Brain’s Alertness Attributable to Ancestral Circuitry
In an NIH-funded study, scientists have now been able to identify the types of neurons supporting alertness using optogenetics technology and a molecular method called MultiMAP in transparent larval zebrafish.
“Vigilance is gone awry marks states such as mania and those seen in post-traumatic stress disorder and depression,” explained Joshua Gordon, M.D., Ph.D., director of the NIH’s National Institute of Mental Health (NIMH), which along with the National Institute on Drug Abuse, co-funded the study. “Gaining familiarity with the molecular players in a behavior – as this new tool promises – may someday lead to clinical interventions targeting dysfunctional brain states.”
Internal states of the brain profoundly influence behavior. Fluctuating states such as alertness can be governed by neuromodulation, but the underlying mechanisms and cell types involved are not fully understood.
Therefore, researchers have built a neural activity screening tool called MultiMAP, or Multiplexed-alignment of Molecular and Activity Phenotypes.
The researchers employed
this technology that allowed them to monitor vast numbers of nerve cells’ activity in the brain simultaneously and, afterward, to characterize the cells of interest in molecular detail. This new method lets scientists record the activity of any cell type, without needing to produce special, genetically modified animals for each new experiment.The MultiMAP, which is short for Multiplexed-alignment of Molecular and Activity Phenotypes, lets them track the activity of nearly every neuron in the zebrafish brain and then identify the cell type of every neuron of interest — the crucial step in determining which neuronal circuits are participating in the induction of a brain state such as alertness.
“We identified multiple monoaminergic, cholinergic, and peptidergic cell types linked to alertness and found that activity in these cell types was mutually correlated during heightened alertness,” wrote the article’s authors. “We next recorded from and controlled homologous neuromodulatory cells in mice; alertness-related cell-type dynamics exhibited striking evolutionary conservation and modulated behavior similarly.”
The researchers, Karl Deisseroth, M.D., Ph.D., Matthew Lovett-Barron, Ph.D., and colleagues—used the technique to screen activity of neurons visible through the transparent heads of genetically engineered larval zebrafish. They gauged vigilance by measuring how long it took the animals to swish their tails in response to a threatening stimulus.
The fish had been bioengineered so that calcium flux within a neuron — an excellent proxy for impulse conduction within that cell — triggered a fluorescent signal that could be picked up and recorded via high-powered microscopy.
To test alertness, the investigators presented the fish with a visual stimulus suggestive of an approaching predator. This evokes an instinctive tail-swishing response, as the fish attempts to veer away from impending danger. Each of 34 separate larval zebrafish was subjected to repeated exposures to the looming-predator stimulus. The time elapsed between each exposure and the consequent swishing of the fish’s tail — the animal’s reaction time- was measured. In each instance, fluorescence representing activity within tens of thousands of nerve cells just prior to the stimulus was captured and recorded.

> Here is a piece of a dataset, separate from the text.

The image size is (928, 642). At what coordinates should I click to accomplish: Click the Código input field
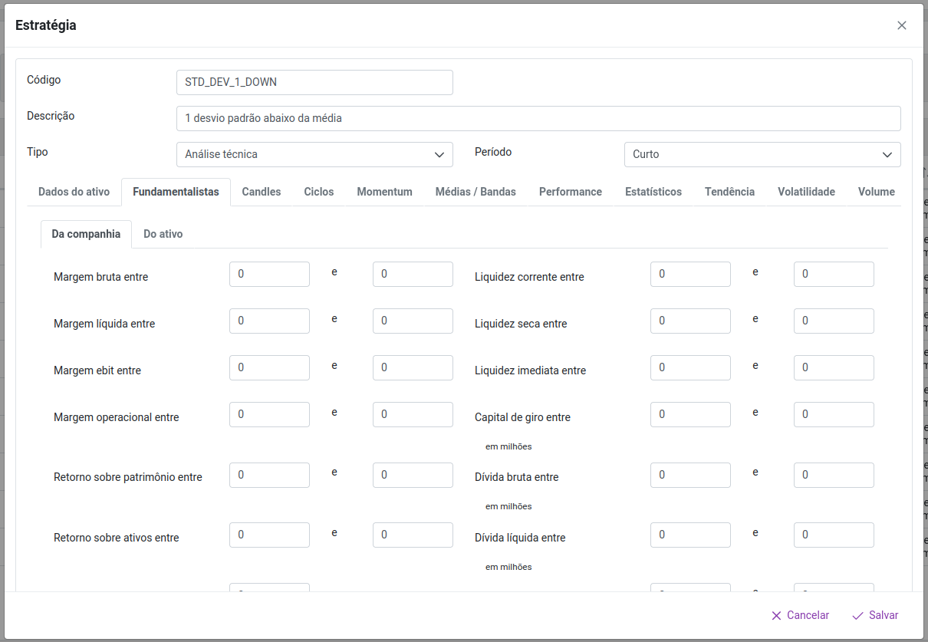[x=314, y=82]
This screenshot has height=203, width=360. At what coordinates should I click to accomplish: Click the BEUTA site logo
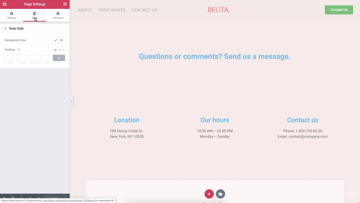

After humane euthanasia and preserving the fish tissue in fixative, the team directed fluorescence-labeled molecular probes at the animals’ neurons and imaged the results. Using algorithms, they were able to align the neural-activity data from their experiments on live zebrafish with cell-identity data extracted afterward from those same fish.
Deisseroth and his colleagues identified multiple anatomically and biochemically distinct populations of neurons that were most active just before the fishes’ fastest responses to the looming-predator stimulus. One of these was the norepinephrine-secreting population originating in the locus coeruleus, already well-known to be involved in alertness.
Guided by their findings in zebrafish, the researchers then targeted the equivalent neuronal populations in the much more complex brains of mice. To test mice’s reaction times, they trained the mice to lick in response to a particular tonal cue; when the mice did so, they were rewarded with a drop of drinking water.
The scientists went one step further in the mice: They used optogenetics – a technology, developed in Deisseroth’s lab, that allows neurons to be excited or inhibited by a pulse of light at the flick of a switch — to prove, by variously activating or inhibiting neurons in one or another population, that only a subset of the circuits in question were individually capable of increasing alertness.
The new findings open the door to a whole new route of further exploration, Deisseroth said. “The more we understand the landscape of neurons that underlie a brain state like alertness, the more we understand the brain state concept itself — and we may even be able to help design brain-state targeted clinical interventions.“